General Motors Co. may return to the auto-lending business more than three years after selling control of GMAC LLC, three people familiar with the company’s plan told Bloomberg.

GM may buy back the GMAC business, start a new finance unit or form a partnership with banks and other lenders, said the people, who asked not to be identified because details are private. Chief Executive Officer Ed Whitacre wants to form an in-house lender before selling shares in GM as soon as the fourth quarter, one person said.

Having a so-called captive credit arm may boost GM’s profit, enable dealers to offer better terms on leases and loans, and make an initial public offering more appealing to investors, said Rebecca Lindland, an IHS Global Insight analyst in Lexington, Mass.

“The IPO is going to be more of a success if they can sell more vehicles than they have been selling,” Lindland said. “They should be able to do that if they can be more aggressive in their financing.

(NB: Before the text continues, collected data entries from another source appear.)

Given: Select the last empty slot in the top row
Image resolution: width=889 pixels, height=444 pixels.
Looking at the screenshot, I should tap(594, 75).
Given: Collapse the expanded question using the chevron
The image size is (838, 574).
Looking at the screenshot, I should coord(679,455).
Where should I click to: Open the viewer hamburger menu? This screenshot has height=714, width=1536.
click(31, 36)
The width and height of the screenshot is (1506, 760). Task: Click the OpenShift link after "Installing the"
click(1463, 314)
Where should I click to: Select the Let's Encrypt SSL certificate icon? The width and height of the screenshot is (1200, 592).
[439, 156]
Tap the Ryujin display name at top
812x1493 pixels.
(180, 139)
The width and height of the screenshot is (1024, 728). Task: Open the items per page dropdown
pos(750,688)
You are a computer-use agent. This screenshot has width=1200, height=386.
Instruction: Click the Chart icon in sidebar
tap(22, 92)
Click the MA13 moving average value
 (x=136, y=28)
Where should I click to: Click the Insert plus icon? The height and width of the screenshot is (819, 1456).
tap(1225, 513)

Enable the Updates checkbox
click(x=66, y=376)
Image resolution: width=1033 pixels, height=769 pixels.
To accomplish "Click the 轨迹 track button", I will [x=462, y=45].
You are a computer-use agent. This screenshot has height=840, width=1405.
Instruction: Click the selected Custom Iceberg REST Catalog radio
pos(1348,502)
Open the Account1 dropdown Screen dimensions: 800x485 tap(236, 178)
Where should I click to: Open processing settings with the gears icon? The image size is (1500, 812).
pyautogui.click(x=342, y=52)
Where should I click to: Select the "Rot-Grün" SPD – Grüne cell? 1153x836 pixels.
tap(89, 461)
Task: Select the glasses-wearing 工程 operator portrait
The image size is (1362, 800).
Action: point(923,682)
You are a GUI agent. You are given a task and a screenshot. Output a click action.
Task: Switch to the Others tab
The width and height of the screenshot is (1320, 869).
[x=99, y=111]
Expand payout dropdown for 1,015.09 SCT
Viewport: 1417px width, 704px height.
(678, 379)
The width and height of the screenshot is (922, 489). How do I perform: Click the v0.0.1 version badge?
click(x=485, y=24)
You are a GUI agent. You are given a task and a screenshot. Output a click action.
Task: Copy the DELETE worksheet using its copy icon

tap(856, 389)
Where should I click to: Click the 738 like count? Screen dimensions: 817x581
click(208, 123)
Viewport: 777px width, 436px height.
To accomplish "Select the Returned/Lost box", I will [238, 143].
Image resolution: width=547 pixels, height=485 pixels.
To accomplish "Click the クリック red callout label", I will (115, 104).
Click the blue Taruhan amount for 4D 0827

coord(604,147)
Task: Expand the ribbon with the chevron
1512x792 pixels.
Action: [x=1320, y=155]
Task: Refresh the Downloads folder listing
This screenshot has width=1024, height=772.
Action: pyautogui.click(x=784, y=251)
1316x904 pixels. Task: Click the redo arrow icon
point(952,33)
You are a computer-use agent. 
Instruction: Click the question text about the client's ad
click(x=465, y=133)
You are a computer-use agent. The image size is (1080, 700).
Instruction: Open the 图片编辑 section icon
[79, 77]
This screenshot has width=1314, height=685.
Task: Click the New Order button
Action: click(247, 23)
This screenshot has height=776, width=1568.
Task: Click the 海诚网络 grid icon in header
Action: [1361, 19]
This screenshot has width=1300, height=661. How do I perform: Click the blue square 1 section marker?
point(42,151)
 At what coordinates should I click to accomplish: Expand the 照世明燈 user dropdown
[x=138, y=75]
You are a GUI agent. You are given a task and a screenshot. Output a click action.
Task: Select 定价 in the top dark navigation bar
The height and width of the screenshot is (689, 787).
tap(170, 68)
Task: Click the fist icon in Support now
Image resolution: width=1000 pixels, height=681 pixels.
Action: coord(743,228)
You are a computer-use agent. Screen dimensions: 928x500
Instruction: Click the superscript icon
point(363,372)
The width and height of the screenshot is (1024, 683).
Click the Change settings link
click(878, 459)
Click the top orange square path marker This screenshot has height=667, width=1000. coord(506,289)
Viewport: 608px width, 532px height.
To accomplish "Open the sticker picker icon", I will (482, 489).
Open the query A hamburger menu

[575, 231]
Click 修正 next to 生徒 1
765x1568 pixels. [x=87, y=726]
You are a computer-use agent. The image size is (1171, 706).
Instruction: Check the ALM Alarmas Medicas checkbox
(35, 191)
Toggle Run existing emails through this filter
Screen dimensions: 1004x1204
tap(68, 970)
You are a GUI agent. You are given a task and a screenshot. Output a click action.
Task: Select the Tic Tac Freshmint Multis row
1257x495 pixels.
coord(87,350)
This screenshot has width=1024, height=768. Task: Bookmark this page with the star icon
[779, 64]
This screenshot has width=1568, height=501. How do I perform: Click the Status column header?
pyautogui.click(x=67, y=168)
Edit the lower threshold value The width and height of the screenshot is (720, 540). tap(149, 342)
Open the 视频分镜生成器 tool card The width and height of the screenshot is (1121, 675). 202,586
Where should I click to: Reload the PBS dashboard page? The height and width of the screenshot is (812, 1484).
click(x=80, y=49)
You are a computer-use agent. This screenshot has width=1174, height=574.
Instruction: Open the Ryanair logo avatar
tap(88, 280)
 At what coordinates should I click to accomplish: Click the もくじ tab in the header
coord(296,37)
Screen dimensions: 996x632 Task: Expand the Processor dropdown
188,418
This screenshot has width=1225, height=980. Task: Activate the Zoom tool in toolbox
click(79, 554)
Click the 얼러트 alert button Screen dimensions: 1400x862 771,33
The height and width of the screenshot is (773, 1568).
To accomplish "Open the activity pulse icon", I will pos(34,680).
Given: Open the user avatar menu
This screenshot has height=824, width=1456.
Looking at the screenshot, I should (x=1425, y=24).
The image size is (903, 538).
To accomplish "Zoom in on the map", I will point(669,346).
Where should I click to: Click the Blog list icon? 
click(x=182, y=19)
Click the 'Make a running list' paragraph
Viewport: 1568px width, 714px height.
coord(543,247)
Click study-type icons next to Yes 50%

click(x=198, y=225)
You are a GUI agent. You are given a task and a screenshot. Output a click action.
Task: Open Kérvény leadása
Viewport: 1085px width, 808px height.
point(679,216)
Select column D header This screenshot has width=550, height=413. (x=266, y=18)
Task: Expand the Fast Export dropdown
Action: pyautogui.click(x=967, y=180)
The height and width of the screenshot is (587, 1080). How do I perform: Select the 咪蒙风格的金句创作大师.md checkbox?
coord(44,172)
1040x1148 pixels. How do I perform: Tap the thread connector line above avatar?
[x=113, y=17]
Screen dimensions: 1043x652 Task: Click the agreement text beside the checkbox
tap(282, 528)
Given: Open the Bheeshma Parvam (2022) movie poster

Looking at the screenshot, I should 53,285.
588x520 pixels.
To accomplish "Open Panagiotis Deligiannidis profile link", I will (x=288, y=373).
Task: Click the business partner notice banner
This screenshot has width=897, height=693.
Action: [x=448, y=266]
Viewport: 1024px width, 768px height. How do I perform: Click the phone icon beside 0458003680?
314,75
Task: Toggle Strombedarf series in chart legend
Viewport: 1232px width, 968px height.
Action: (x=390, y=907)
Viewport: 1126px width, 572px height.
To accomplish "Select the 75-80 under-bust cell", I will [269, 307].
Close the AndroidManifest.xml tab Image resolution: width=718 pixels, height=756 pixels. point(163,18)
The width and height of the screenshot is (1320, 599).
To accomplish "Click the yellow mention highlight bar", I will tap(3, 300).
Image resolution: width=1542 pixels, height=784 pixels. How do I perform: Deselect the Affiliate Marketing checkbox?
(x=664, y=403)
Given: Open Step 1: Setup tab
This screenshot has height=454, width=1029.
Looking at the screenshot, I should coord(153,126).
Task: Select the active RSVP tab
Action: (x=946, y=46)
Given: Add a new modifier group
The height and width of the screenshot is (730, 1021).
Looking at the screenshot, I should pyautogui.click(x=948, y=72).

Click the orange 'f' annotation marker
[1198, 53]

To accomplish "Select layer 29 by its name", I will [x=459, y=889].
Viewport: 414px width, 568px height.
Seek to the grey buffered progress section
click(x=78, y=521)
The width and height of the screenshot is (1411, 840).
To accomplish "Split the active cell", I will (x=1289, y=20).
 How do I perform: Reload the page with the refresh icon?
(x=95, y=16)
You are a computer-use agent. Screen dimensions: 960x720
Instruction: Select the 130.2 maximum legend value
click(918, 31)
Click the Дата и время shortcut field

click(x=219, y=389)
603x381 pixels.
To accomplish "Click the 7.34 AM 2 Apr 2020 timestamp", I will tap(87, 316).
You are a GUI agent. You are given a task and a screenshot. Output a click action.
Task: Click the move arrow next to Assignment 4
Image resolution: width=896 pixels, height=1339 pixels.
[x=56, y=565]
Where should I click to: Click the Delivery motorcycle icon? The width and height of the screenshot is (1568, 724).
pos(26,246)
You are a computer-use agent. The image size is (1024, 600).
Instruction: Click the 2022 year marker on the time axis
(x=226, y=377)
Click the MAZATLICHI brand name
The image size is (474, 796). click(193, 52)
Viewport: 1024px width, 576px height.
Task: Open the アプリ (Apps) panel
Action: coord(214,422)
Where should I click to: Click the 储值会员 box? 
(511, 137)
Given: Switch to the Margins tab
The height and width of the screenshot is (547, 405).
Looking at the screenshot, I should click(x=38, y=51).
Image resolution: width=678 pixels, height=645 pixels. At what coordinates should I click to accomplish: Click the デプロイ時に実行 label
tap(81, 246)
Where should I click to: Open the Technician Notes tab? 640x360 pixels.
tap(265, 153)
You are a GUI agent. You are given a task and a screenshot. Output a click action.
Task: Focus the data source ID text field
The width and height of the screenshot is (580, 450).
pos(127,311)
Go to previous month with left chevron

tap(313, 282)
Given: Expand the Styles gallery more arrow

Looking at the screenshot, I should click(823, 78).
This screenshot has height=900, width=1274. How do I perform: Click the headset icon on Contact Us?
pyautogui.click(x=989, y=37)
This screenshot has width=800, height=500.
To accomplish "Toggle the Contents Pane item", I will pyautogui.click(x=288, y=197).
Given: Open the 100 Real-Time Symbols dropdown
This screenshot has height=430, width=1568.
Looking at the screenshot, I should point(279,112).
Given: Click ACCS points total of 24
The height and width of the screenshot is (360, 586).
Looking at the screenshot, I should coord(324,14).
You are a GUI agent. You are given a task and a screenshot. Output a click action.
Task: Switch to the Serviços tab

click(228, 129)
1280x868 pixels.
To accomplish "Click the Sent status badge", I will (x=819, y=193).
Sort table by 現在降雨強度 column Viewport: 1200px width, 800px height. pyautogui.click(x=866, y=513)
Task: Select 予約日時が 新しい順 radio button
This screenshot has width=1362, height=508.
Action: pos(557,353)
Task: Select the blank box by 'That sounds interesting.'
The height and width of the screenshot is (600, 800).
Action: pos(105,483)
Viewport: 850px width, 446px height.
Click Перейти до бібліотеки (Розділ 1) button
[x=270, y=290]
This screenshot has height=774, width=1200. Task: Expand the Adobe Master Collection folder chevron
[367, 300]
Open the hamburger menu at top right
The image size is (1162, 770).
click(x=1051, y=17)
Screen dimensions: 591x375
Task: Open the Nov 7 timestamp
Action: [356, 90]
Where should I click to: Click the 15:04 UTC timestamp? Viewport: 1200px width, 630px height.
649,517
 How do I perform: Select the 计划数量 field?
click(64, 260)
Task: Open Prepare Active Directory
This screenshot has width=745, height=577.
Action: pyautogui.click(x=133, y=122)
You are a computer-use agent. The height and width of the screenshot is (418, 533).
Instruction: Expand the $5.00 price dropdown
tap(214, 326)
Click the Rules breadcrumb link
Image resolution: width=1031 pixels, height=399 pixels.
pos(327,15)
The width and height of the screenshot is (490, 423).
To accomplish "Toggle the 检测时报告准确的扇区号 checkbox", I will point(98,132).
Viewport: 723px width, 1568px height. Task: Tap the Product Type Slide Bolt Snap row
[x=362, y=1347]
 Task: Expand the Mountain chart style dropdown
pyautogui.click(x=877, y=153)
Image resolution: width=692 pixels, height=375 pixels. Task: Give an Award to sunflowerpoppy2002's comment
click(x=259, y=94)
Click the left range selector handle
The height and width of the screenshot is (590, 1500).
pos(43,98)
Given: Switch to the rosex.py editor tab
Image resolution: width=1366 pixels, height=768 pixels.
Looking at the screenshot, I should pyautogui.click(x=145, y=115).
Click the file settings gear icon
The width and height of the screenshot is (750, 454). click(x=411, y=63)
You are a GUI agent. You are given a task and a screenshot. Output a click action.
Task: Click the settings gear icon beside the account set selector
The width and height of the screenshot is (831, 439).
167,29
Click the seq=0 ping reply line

Having their own finance company would certainly help.”

Whitacre has his management team exploring all options, the people said. Tom Wilkinson, a GM spokesman, declined to comment.

GMAC is now known as Ally Financial Inc. and is 56 percent owned by the U.S. Treasury after an injection of $17.2 billion under the Troubled Asset Relief Program.

Meg Reilly, a Treasury Department spokeswoman, had no immediate comment, and Ally’s Gina Proia said an acquisition of its auto-finance business by GM was “speculation.”